Task prompt
Exclude the pictures, then restate every entry below exactly.

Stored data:

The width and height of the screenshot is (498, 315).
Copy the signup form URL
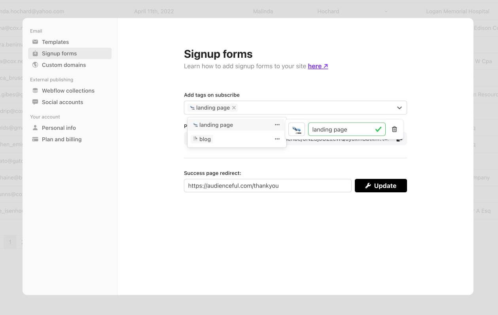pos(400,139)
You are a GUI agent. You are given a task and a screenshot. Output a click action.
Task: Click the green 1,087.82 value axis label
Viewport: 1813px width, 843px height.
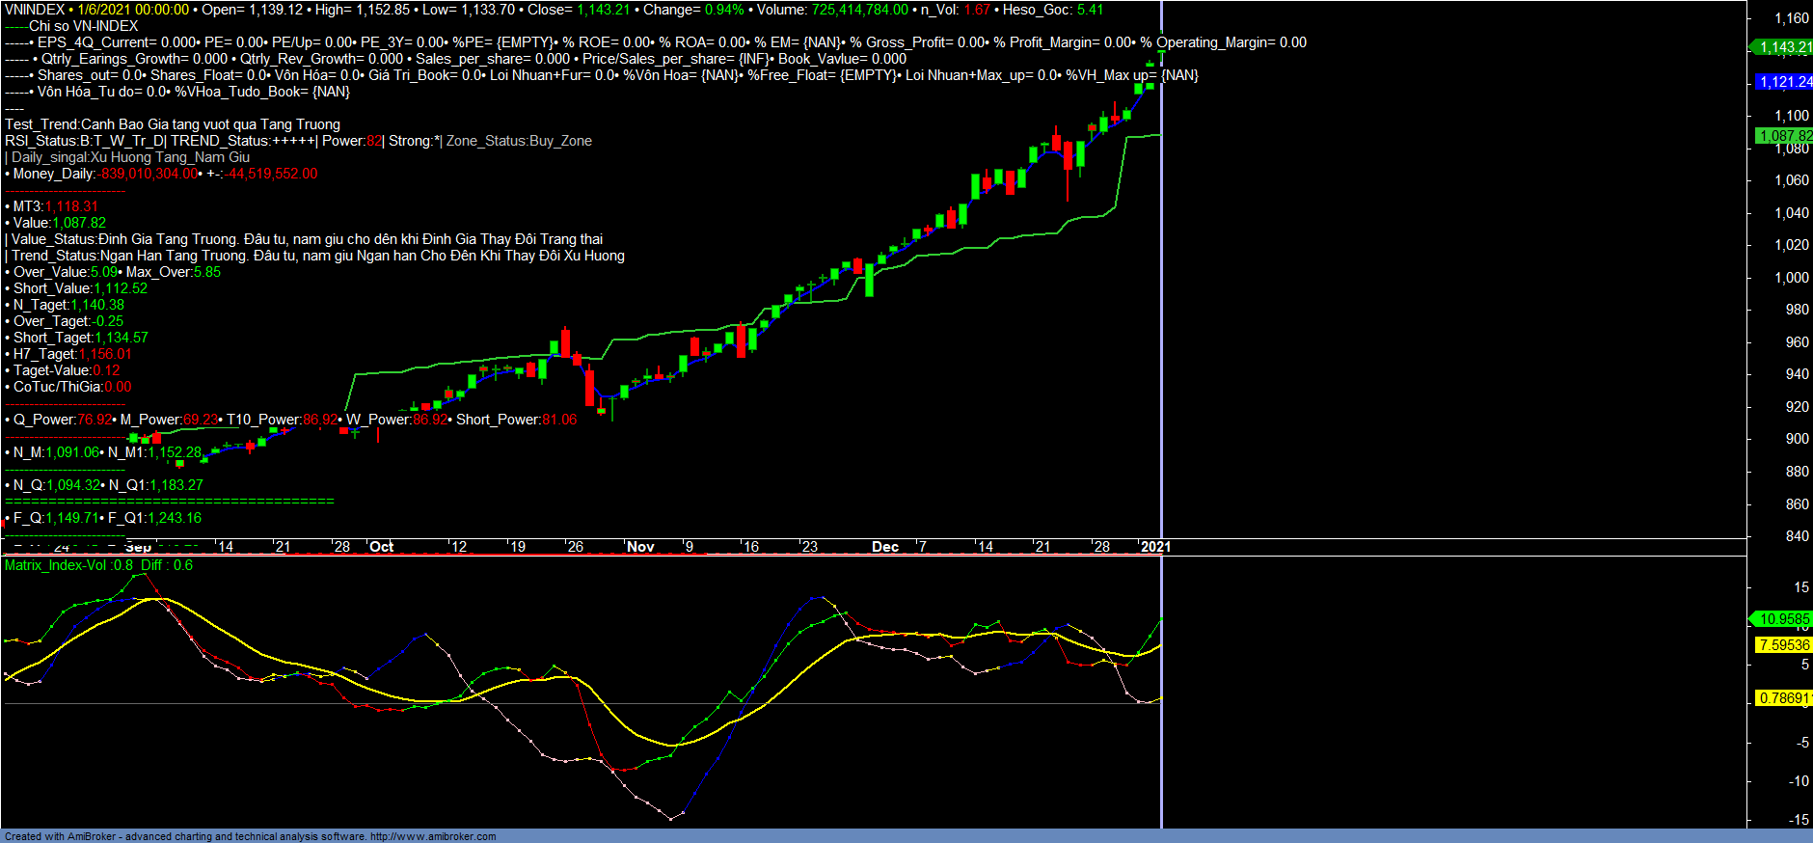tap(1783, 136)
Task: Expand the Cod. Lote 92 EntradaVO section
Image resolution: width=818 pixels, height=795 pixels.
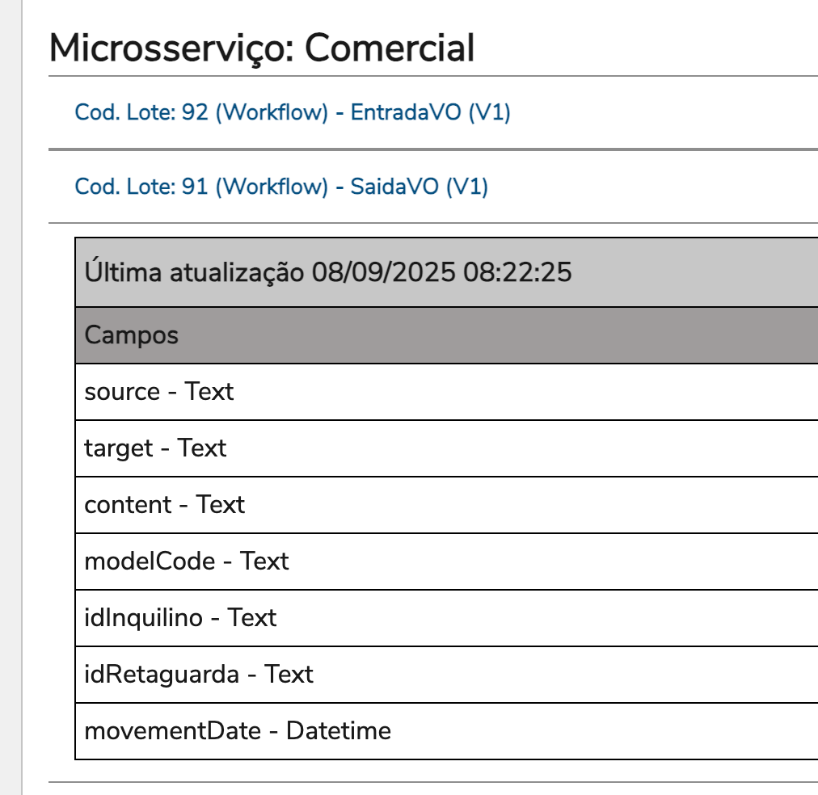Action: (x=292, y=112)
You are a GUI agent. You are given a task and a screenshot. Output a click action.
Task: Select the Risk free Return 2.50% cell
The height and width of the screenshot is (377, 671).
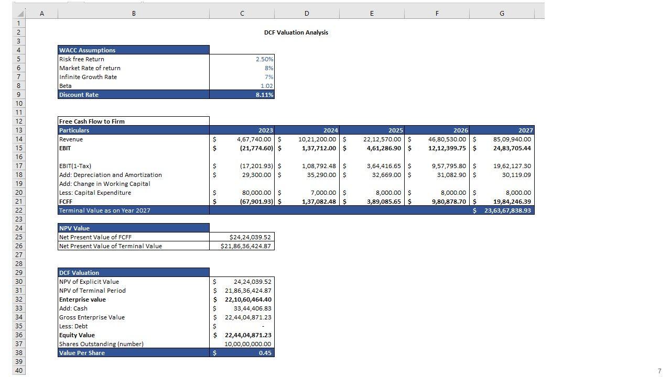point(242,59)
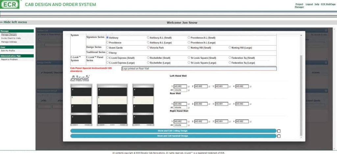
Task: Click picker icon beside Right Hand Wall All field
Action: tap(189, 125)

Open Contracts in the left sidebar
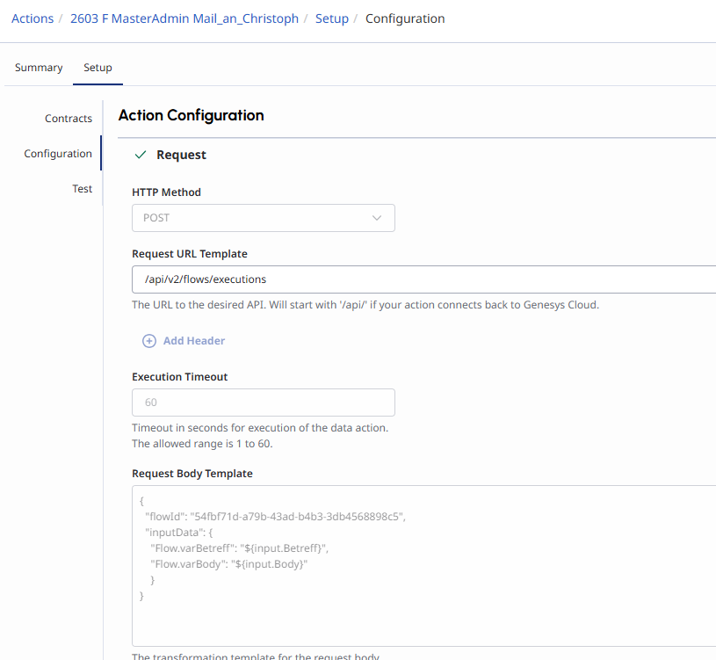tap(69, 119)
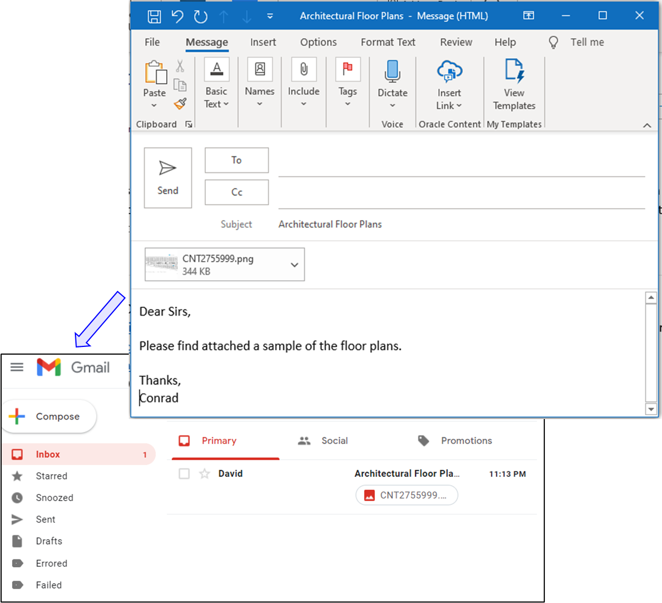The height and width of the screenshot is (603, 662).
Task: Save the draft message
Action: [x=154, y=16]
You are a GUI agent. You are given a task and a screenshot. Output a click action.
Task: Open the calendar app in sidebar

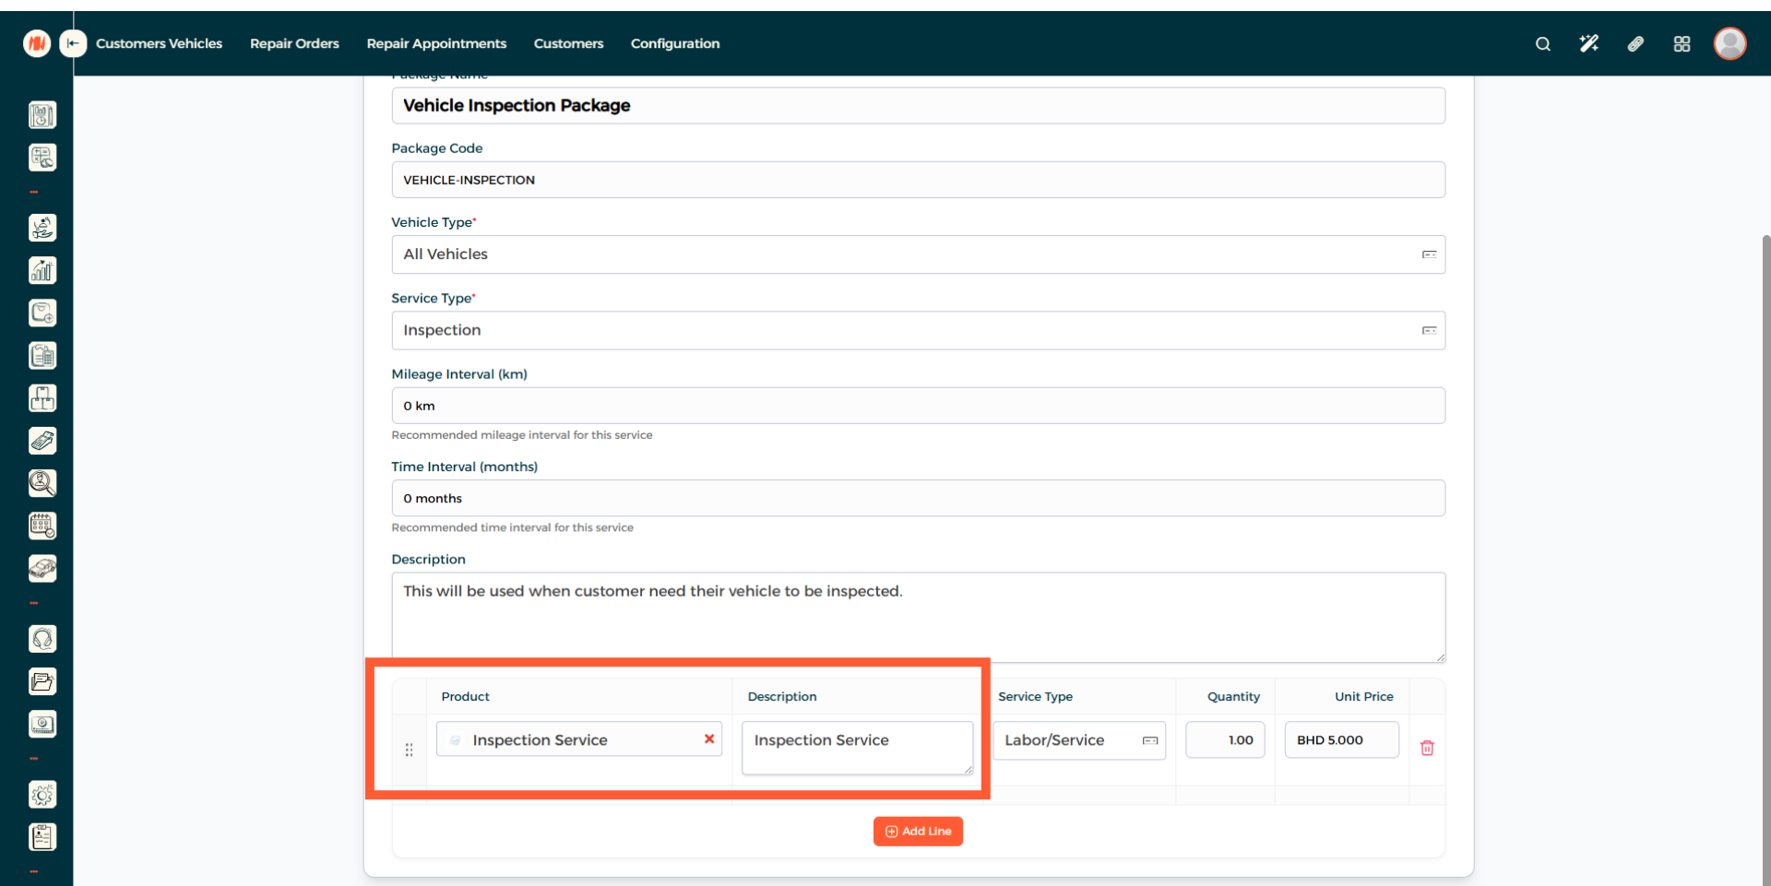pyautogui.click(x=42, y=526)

Solution for this task
The width and height of the screenshot is (498, 315).
Copy the signup form URL
pos(400,139)
You are a GUI agent. You are given a task and a screenshot. Output a click action.
Task: Click the green 1,087.82 value axis label
Viewport: 1813px width, 843px height.
tap(1783, 136)
Task: Expand the Cod. Lote 92 EntradaVO section
Image resolution: width=818 pixels, height=795 pixels.
Action: (x=292, y=112)
You are a GUI agent. You are given a task and a screenshot. Output a click action.
Task: Select the Risk free Return 2.50% cell
The height and width of the screenshot is (377, 671).
point(242,59)
Task: Click picker icon beside Right Hand Wall All field
Action: tap(189, 125)

Open Contracts in the left sidebar
tap(69, 119)
The height and width of the screenshot is (603, 662).
Task: Save the draft message
Action: [x=154, y=16]
You are a GUI agent. You are given a task and a screenshot. Output a click action.
Task: Open the calendar app in sidebar

pyautogui.click(x=42, y=526)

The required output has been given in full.